── DOCUMENT EXTRACT ──
Henry Hunter Smith, age 84, of West Hamlin, WV died Wednesday, December 7, 2005, in a Huntington hospital. Born September 4, 1921, in Pocahontas County, he was the son of the late John Francis and Maryellen Hoover Smith.
He is survived by his wife, the Rev. Nancy H. White; sister, Osa Smith McLaughlin, of Marlinton; brother, Charles E. Smth, of Beckley; daughter, Carol Ann Smith, of Bluefield; step-son, David L. White; two granddaughters. Preceding him in death were four brothers, George C. Smith, James B. Smith, Jack E. Smith, and William S. Smith, and four sisters, Alice Smith Ervin, Annalee Smith Ervin, Marmette Smith Hancock, and Gail Smith Millsap, and his first wife, Helen Dillow Smith.
Hunter spent his childhood in Davis Stuart School, a Presbyterian children's home at Lewisburg. As a teenager, he lived in Bramwell and graduated from Bramwell High School.
He served in the United States Army as a military policeman during World War II, and as a guard at the Potsdam Conference attended by President Harry Truman, Joseph Stalin, Charles deGaulle, and Winston Churchill. Following his Honorable Discharge, he attended McLane Business College, then worked for the N&W Railroad in Bluefield, retiring after 35 years. He then worked as a courier for Smith, Klien Beechum for ten years. He served as a Scout Master for Troop 3 of the Boy Scouts of America, served on the Board of the Bluefield Union Mission, was an officer in the Kiwanis Club, and worked for a variety of civic projects.
He was an active church leader in the United Methodist Church, sang in the choir, was a Sunday School teacher and Superintendent of Sunday School, Chairman of Trustees, and lay leader and delegate to Annual Conference.
He was an avid gardener, grew special tomatoes from seeds and roses, was an accomplished stained glass craftsman, designing a variety of window hangings as well as a stained glass window in the chapel in a Bluefield hospital.
His first wife, HELEN VIRGINIA DILLOW SMITH (1917 - 1999) taught in the Bramwell Grade School in the 1940s.
───
### TASK 1
Say whether each statement agrees with the obituary, answering yes or no and quoting the words of the obituary that decide it: (a) He graduated from Bramwell High School. (b) He worked for the N&W Railroad in Huntington. (c) He served in the United States Navy during World War II.
### TASK 2
Transcribe the obituary word for word, starting at "He is survived" and ending at "Bramwell High School.".
The listing that follows comes from a separate source and is unrelated to the obituary.
── DATA LISTING ──
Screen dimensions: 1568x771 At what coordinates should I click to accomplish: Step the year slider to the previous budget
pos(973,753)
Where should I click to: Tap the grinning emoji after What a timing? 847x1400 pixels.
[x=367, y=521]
───
── DATA LISTING ──
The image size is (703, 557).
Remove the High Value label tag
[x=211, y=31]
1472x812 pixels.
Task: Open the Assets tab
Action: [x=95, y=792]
───
### ANSWER SECTION 1
(a) Yes: "graduated from Bramwell High School"
(b) No: "worked for the N&W Railroad in Bluefield"
(c) No: "He served in the United States Army as a military policeman during World War II"

### ANSWER SECTION 2
He is survived by his wife, the Rev. Nancy H. White; sister, Osa Smith McLaughlin, of Marlinton; brother, Charles E. Smth, of Beckley; daughter, Carol Ann Smith, of Bluefield; step-son, David L. White; two granddaughters. Preceding him in death were four brothers, George C. Smith, James B. Smith, Jack E. Smith, and William S. Smith, and four sisters, Alice Smith Ervin, Annalee Smith Ervin, Marmette Smith Hancock, and Gail Smith Millsap, and his first wife, Helen Dillow Smith.
Hunter spent his childhood in Davis Stuart School, a Presbyterian children's home at Lewisburg. As a teenager, he lived in Bramwell and graduated from Bramwell High School.